● **PAGE TEXT**
Sunday, November 18, 2012

Covenant Marriage

God’s Intent for Marriage

A covenant marriage is intended by God to be a lifelong relationship exemplifying unconditional love, reconciliation, sexual purity, and growth. A covenant is an eternal commitment with God. People can negotiate out of contracts, but not out of a covenant. The heart of covenant marriage is “the steadfast love of the Lord,” which comes from the very heart of God and “never ceases” (Lam. 3:22, RSV).
God intends for marriage to be a lifelong covenant relationship between a man and a woman. When a couple shares their wedding vows, they are vowing to God, each other, their families, and their community to remain steadfast in unconditional love, reconciliation, and sexual purity, while purposefully growing in their covenant marriage relationship. It is God desires to bring wholeness to families through covenant marriage relationships.
Genesis 1:27 says that, “God created man in His own image, in the image of God He created him; male and female He created them. And God blessed them and God said to them, ‘Be fruitful and multiply, and fill the earth, and subdue it; and rule over … every living thing that moves on the earth.’ ” When God “blessed them” in essence He initiated an action and then empowered the man and woman to complete the action. In other words God gave them the gift of a covenant relationship and then equipped them to be successful.

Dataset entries
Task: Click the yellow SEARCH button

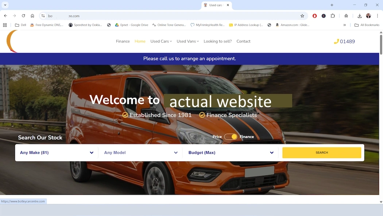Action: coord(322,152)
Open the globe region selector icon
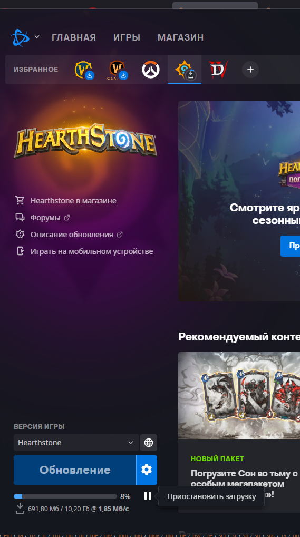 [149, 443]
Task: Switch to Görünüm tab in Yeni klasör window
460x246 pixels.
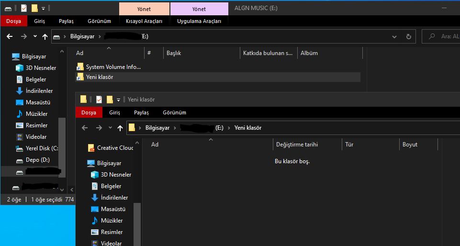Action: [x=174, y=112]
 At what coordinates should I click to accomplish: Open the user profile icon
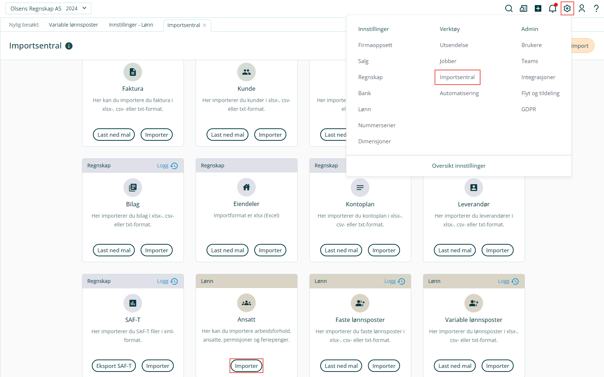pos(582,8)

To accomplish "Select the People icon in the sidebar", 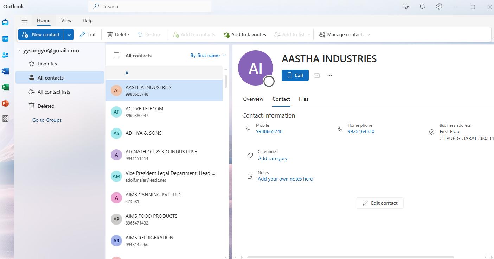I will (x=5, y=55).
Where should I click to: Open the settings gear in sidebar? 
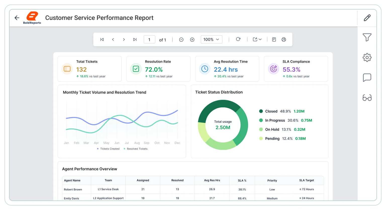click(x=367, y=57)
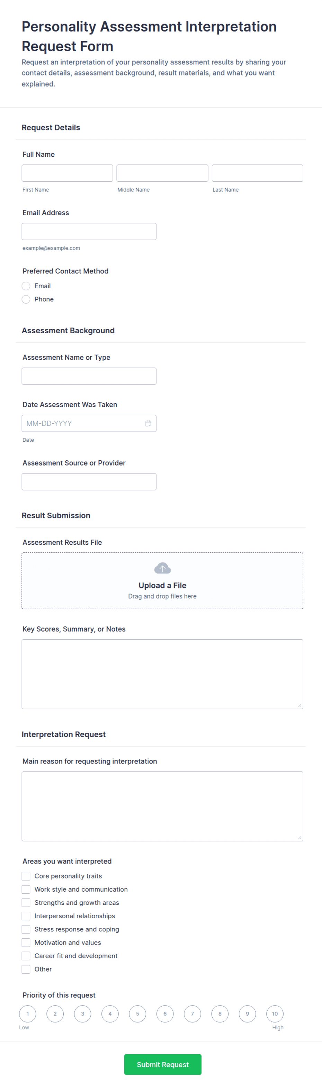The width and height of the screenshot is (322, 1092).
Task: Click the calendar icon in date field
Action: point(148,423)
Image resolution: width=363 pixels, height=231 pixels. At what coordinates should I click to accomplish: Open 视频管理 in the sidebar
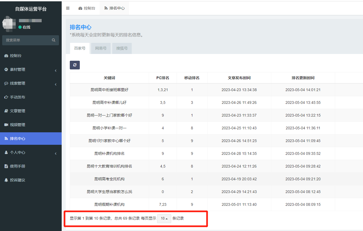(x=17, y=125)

● **BRIEF 1**
According to the post on covenant marriage, what four things is a covenant marriage meant to show?
● **BRIEF 2**
In the post on covenant marriage, why can't people get out of a covenant the way they can get out of a contract?
The data have nothing to do with this.

● **EXPECTED ANSWER 1**
- Unconditional love
- Reconciliation
- Sexual purity
- Growth

● **EXPECTED ANSWER 2**
A covenant is an eternal commitment with God. So while people can negotiate their way out of contracts, they can't do that with a covenant.